> [Textauszug]
Vier Spiele, kein Sieg - und wegen der Corona-bedingten Verschiebung des DFB-Pokalspiels beim Bremer SV nun zwei Wochen Pause. Was blieb von den Vorbereitungsspielen unter dem neuen Trainer Julian Nagelsmann abgesehen von den schlechten Resultaten hängen? Die Erkenntnisse.
1.: Julian Nagelsmann setzt zunächst auf bewährte Systeme
Taktik-Guru Pep Guardiola war im Sommer 2013 gerade ein paar Wochen Trainer des FC Bayern, da spielte er zum allseitigen Erstaunen die Wichtigkeit von taktischen Systemen herunter. "Nur Telefonnummern" seien das, erklärte er damals. Viel wichtiger dagegen, wie sie mit Leben gefüllt werden.
Vor allem in seinem zweiten und dritten Jahr beim FC Bayern wählte Guardiola unterschiedlichste Telefonnummern - womit er sich von seinen meist System-treuen Vorgängern und Nachfolgern Jupp Heynckes, Carlo Ancelotti, Jupp Heynckes, Niko Kovac und zuletzt Hansi Flick unterschied. Mit der Verpflichtung von Julian Nagelsmann als neuem Trainer wurde die Rückkehr des wilden Telefonnummern-Wählens erwartet. Bei seinem Ex-Klub RB Leipzig hatte er sich in dieser Hinsicht doch äußerst experimentierfreudig gezeigt.
Bei den vier Testspielen war davon aber noch nichts zu sehen, Nagelsmann wechselte lediglich zwischen einem 4-2-3-1 und einem 4-3-3. Das in seiner bisherigen Karriere am häufigsten angewandte 3-4-2-1 testete er noch nicht.
Da viele EM-Fahrer erst spät ins Training einstiegen und der Kader darüber hinaus von Verletzungsproblemen geplagt ist, setzt Nagelsmann auf bewährte Systeme. "Ich habe oft betont, dass ich ein paar neue Dinge reinbringen möchte, aber nicht auf Teufel komm raus in den ersten Spielen", sagte er nach der 0:2-Heimniederlage gegen Borussia Mönchengladbach im vorletzten Testspiel.

> [Quelldatensätze]
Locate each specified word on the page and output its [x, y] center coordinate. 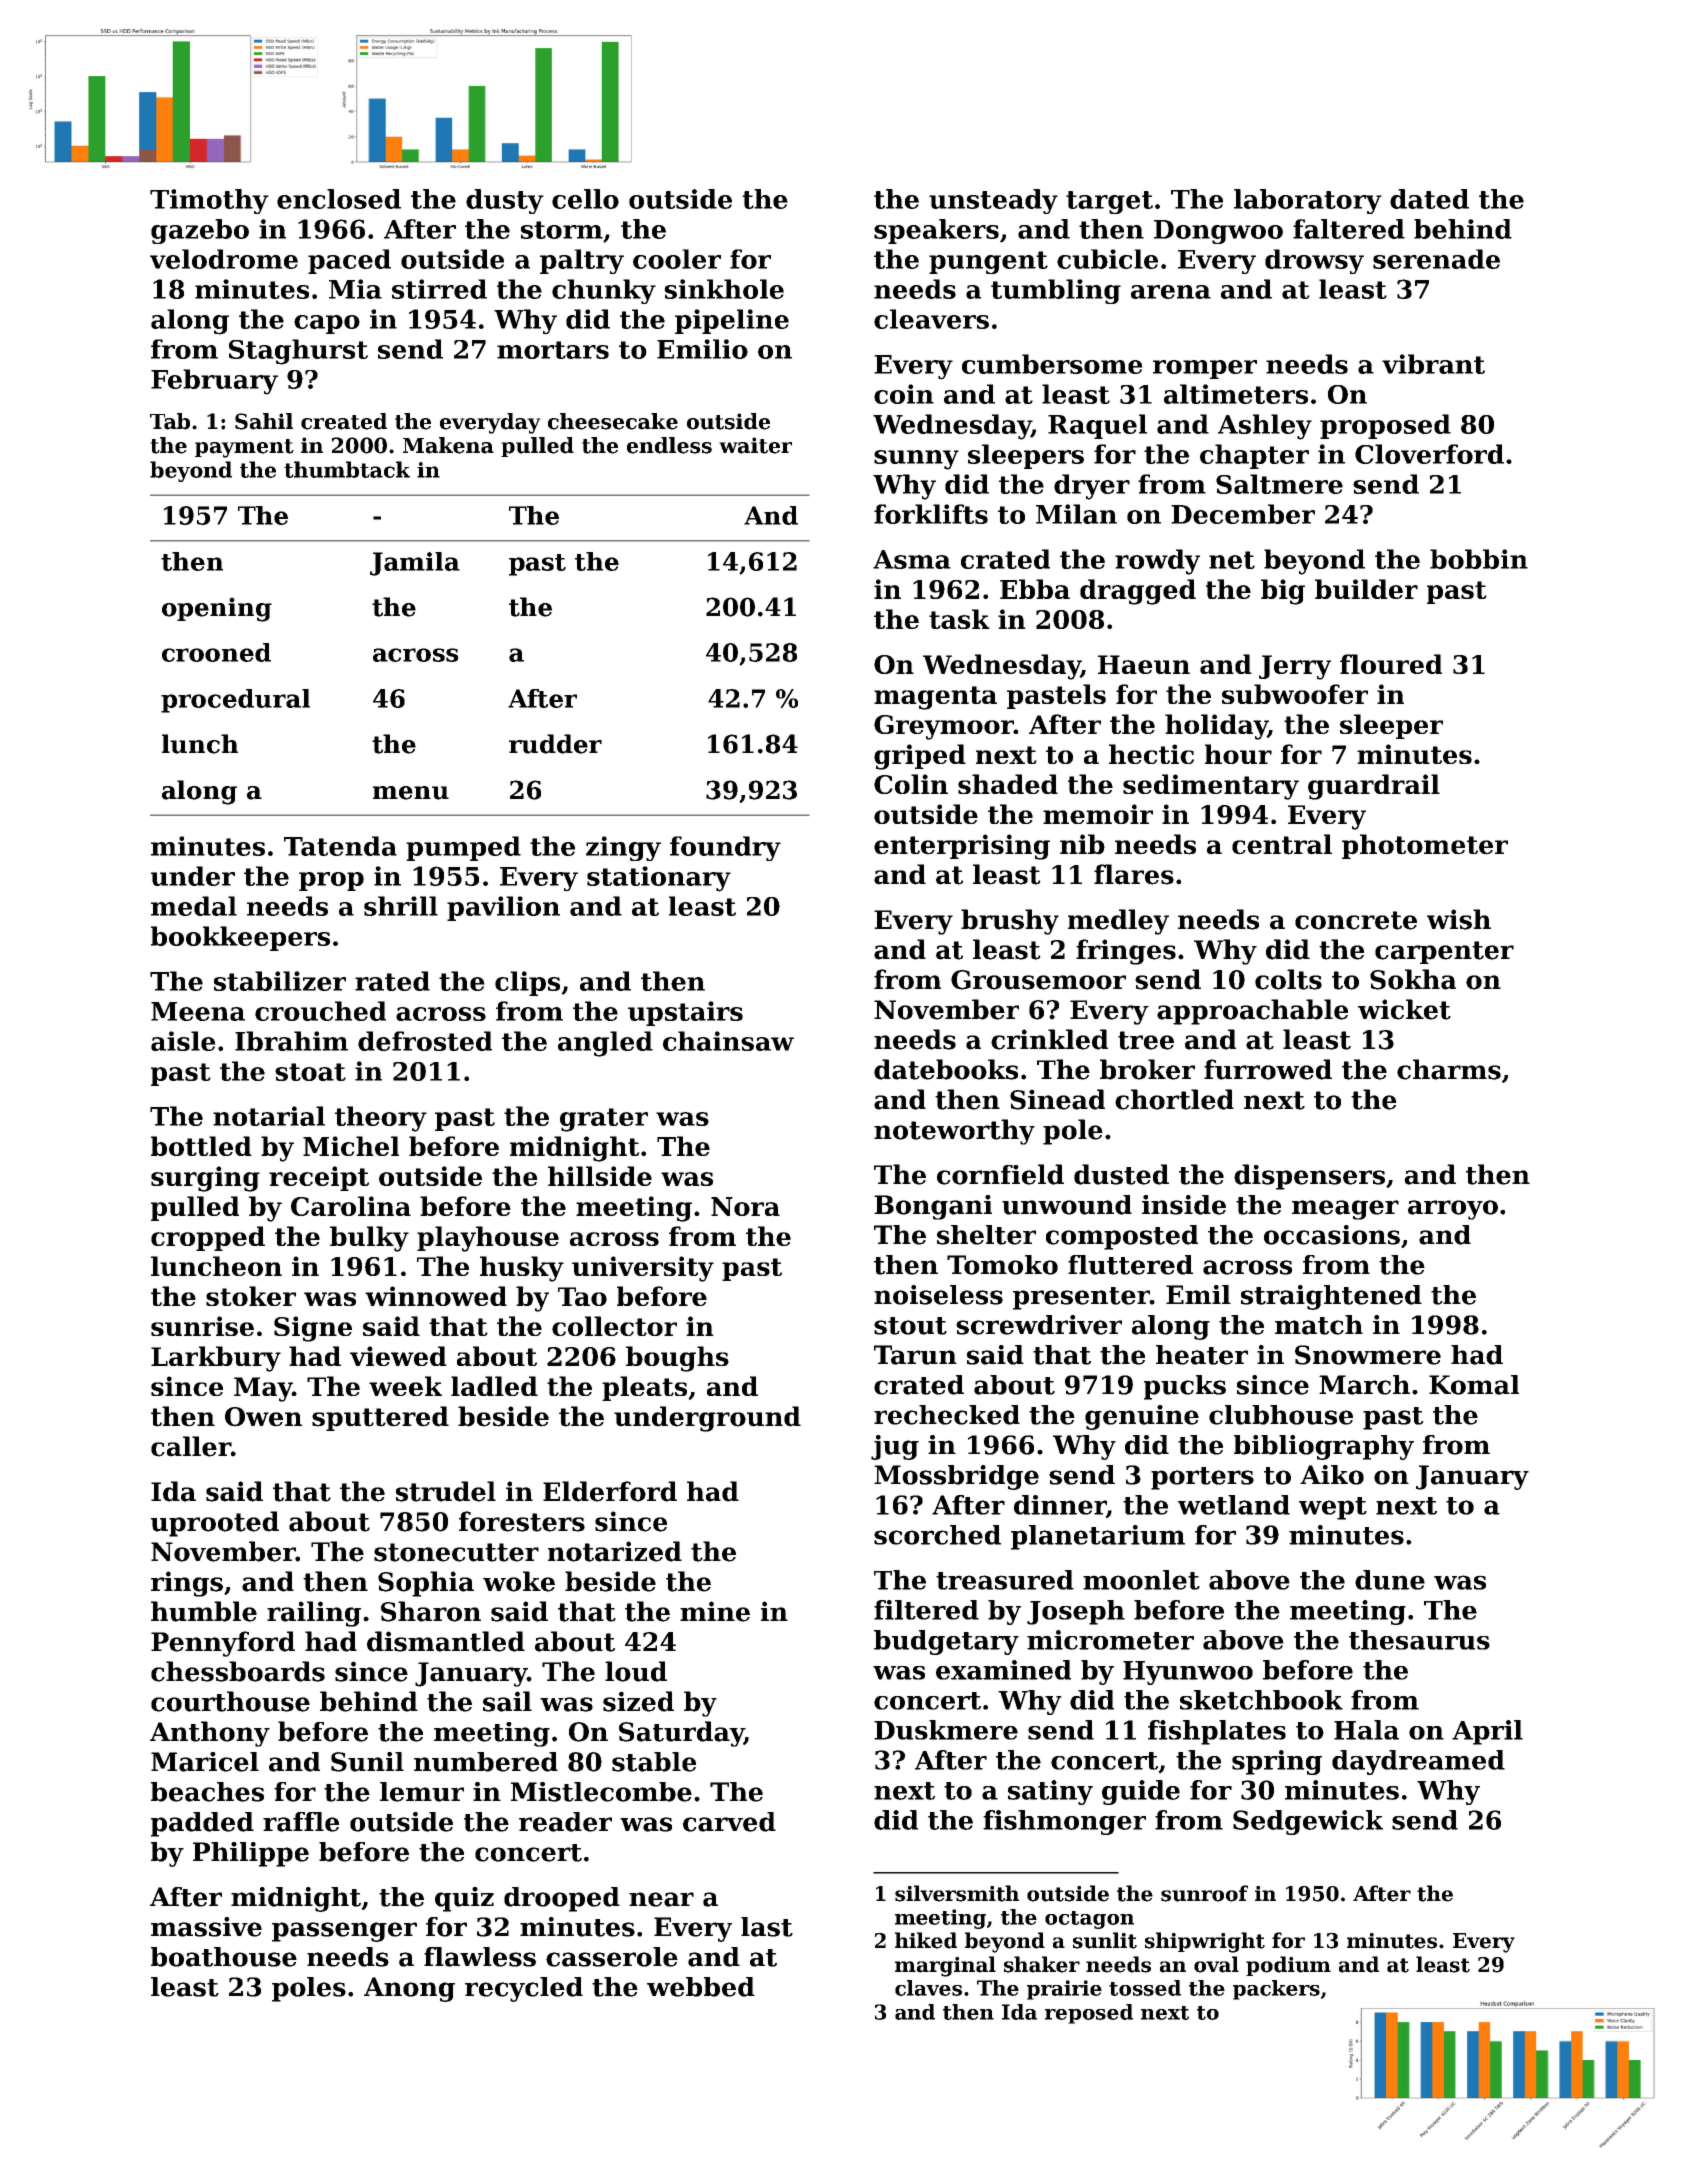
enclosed [339, 199]
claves [928, 1988]
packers [1276, 1990]
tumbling [1056, 291]
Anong [409, 1989]
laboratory [1308, 201]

> [Aufgaben]
1. Geben Sie aus dem Textauszug den Abschnitt von "Vier Spiele, kein" bis "hängen? Die Erkenntnisse." erneut wieder und ersetzen Sie darin "Vorbereitungsspielen" durch "Testspielen".
2. Wiederholen Sie sämtliche Zeilen der Datensätze wortgetreu, jedoch ohne die Bilder.

> [Ergebnisse je Aufgabe]
1.
Vier Spiele, kein Sieg - und wegen der Corona-bedingten Verschiebung des DFB-Pokalspiels beim Bremer SV nun zwei Wochen Pause. Was blieb von den Testspielen unter dem neuen Trainer Julian Nagelsmann abgesehen von den schlechten Resultaten hängen? Die Erkenntnisse.

2.
Locate each specified word on the page and output its [x, y] center coordinate. 
enclosed [339, 199]
claves [928, 1988]
packers [1276, 1990]
tumbling [1056, 291]
Anong [409, 1989]
laboratory [1308, 201]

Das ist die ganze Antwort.